[Activity]:
Reproduce the listing from its first line through the line containing "The width and height of the screenshot is (1810, 936).", including that line.

===== Input for this task

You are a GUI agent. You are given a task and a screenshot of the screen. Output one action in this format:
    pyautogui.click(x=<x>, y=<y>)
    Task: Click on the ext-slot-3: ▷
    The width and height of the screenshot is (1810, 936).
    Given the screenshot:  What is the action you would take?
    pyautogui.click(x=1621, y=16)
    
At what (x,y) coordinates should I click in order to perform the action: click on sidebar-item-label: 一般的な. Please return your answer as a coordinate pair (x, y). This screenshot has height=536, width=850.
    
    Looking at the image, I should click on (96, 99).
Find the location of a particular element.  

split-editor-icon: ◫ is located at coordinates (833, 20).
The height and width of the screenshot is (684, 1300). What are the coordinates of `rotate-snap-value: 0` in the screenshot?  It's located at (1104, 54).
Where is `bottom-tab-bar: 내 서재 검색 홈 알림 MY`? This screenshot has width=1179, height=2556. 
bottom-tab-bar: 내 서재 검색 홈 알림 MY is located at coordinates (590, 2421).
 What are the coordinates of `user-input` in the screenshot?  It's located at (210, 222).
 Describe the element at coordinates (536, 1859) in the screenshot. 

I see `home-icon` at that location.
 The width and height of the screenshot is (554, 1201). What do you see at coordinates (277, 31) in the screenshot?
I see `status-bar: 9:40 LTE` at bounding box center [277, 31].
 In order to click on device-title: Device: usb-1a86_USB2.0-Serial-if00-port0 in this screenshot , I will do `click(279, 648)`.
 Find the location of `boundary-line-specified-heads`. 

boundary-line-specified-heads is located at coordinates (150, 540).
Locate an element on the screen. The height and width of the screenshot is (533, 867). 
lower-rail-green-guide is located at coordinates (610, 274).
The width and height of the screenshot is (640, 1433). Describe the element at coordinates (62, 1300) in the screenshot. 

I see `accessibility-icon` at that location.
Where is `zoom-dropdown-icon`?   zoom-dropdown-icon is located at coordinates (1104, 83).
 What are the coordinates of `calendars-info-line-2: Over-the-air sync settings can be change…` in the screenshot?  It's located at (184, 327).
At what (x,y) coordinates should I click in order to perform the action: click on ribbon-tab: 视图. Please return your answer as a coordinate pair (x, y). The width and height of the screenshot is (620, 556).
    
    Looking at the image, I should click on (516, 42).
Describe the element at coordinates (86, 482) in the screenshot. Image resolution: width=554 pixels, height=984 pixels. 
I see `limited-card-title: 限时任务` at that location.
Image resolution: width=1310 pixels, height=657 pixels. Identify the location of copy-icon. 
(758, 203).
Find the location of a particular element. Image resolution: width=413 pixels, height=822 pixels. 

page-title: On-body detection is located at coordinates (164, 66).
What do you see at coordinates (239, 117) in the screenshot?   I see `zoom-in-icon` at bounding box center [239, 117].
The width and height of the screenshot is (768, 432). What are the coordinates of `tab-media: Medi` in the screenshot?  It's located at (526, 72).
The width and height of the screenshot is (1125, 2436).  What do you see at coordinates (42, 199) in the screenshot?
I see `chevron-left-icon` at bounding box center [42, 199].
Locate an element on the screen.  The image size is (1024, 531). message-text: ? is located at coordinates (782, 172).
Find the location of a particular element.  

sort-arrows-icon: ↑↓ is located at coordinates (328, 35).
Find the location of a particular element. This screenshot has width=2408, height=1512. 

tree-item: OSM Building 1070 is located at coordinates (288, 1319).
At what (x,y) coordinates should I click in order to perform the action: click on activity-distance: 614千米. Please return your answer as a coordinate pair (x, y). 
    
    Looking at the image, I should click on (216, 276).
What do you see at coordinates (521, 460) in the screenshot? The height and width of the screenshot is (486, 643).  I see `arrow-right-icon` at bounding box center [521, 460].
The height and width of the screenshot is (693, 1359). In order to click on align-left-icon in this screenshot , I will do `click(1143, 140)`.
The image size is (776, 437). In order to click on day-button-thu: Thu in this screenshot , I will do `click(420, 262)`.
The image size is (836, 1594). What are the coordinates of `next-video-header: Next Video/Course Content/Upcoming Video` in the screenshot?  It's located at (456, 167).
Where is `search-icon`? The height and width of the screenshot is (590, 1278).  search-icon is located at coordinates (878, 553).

==========

[Reply]:
You are a GUI agent. You are given a task and a screenshot of the screen. Output one action in this format:
    pyautogui.click(x=<x>, y=<y>)
    Task: Click on the ext-slot-3: ▷
    The width and height of the screenshot is (1810, 936).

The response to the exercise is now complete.